Kamis 22 Oct 2015 17:00 WIB

PLN Cabut Subsidi Listrik pada 2016

Red:

JAKARTA -- Setelah harga bahan bakar minyak (BBM) naik beberapa kali dalam setahun pemerintahan Jokowi-Jusuf Kalla (JK), masyarakat bakal mendapat "kado" di tahun kedua pemerintahan Jokowi-JK pada tahun depan.

Tepat per 1 Januari 2016, PT Perusahaan Listrik Negara (PLN) akan mencabut subsidi bagi 20 juta rumah tangga pelanggan listrik. Tujuan pencabutan subsidi ada dua. Pertama, agar penyaluran subsidi listrik tepat sasaran. Kedua, pemerintah berencana mengurangi subsidi listrik dari Rp 66 triliun di 2015 menjadi Rp 38,39 triliun di 2016. Ketetapan itu mengacu hasil rapat panitia kerja dengan DPR RI pada 30 September 2015.

"Telah diputuskan, untuk 2016, pelanggan yang disubsidi sebanyak 24,7 juta rumah tangga, berkurang dari jumlah yang disubsidi di 2015 sebanyak 45 juta rumah tangga," kata Kepala Divisi Niaga PT PLN Benny Marbun dalam diskusi publik bertajuk "Subsidi Listrik Tepat Sasaran untuk Warga" yang diselenggarakan Persatuan Wartawan Indonesia (PWI) pada Rabu (21/10).

Pengurangan itu juga atas pertimbangan bahwa jumlah penduduk miskin dan rentan miskin hanya 15,5 juta rumah tangga versi Tim Nasional Percepatan Penanggulangan Kemiskinan (TNP2K). Jadi, lanjut dia, terjadi penyaluran subsidi salah sasaran yang harusnya bisa diperbaiki pada 2016.

Penyaluran listrik salah sasaran karena selama ini PLN tidak mempertimbangkan status ekonomi pelanggan. Ketika ada masyarakat yang ingin memasang daya listrik untuk penerangan rumahnya di kategori R1 (sambungan 450 VA) dan R2 (900 VA), pelanggan tersebut otomatis mendapat subsidi. "Kita tidak melihat apakah mereka miskin atau tidak," katanya.

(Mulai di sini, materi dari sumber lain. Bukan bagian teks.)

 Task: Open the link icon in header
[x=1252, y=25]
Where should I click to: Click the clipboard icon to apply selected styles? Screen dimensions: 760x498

Namun, PLN tengah mempersiapkan diri menjelang pelaksanaan pencabutan subsidi dari sebagian pelanggannya pada 1 Januari 2016, di antaranya menyesuaikan data pelanggan dengan data yang dimiliki TNP2K.

Mekanismenya, ujar Benny, sedang dibicarakan, tetapi per 1 Januari 2016, rumah tangga yang dinyatakan tidak layak subsidi otomatis tidak dapat subsidi. Ketika pelanggan yang dicabut subsidinya menginginkan tambah daya menjadi 1.300 VA, PLN siap memprosesnya dengan menggratiskan biaya tambah daya. Bagi pelanggan pascabayar, pelanggan hanya membayar uang jaminan langganan.

Sedangkan, pemerintah berkukuh tidak ada kenaikan tarif listrik per 1 Januari 2016. Kasubdit Harga dan Subsidi Listrik Direktorat Jenderal (Ditjen) Ketenagalistrikan Kementerian Energi dan Sumber Daya Mineral (ESDM) Jisman P Hutajulu menegaskan, tidak ada kenaikan tarif listrik. Namun, pemerintah memberikan subsidi kepada rumah tangga yang benar-benar berhak, yakni masyarakat miskin dan rentan miskin.

Maka itu, PLN selaku pelaksana kebijakan diminta segera menyesuaikan data pelanggan dengan data masyarakat miskin yang dikantongi TNP2K. "Subsidi juga masih diberikan untuk sebagian industri, UKM, layanan sosial, sekolah, warung kecil, langgar, gereja, rumah sakit, masih disubsidi," kata dia di acara yang sama. Ia menekankan agar penyesuaian data harus dibarengi dengan nama dan alamat yang jelas untuk kebutuhan verifikasi.

Penyediaan tenaga listrik di PLN, lanjut dia, harus efisien. Sebab, tenaga listrik dihasilkan dari bahan bakar fosil yang tidak bisa diperbarui. Di sisi lain, masih banyak ketimpangan pelayanan listrik di perkotaan dan di kawasan pedalaman.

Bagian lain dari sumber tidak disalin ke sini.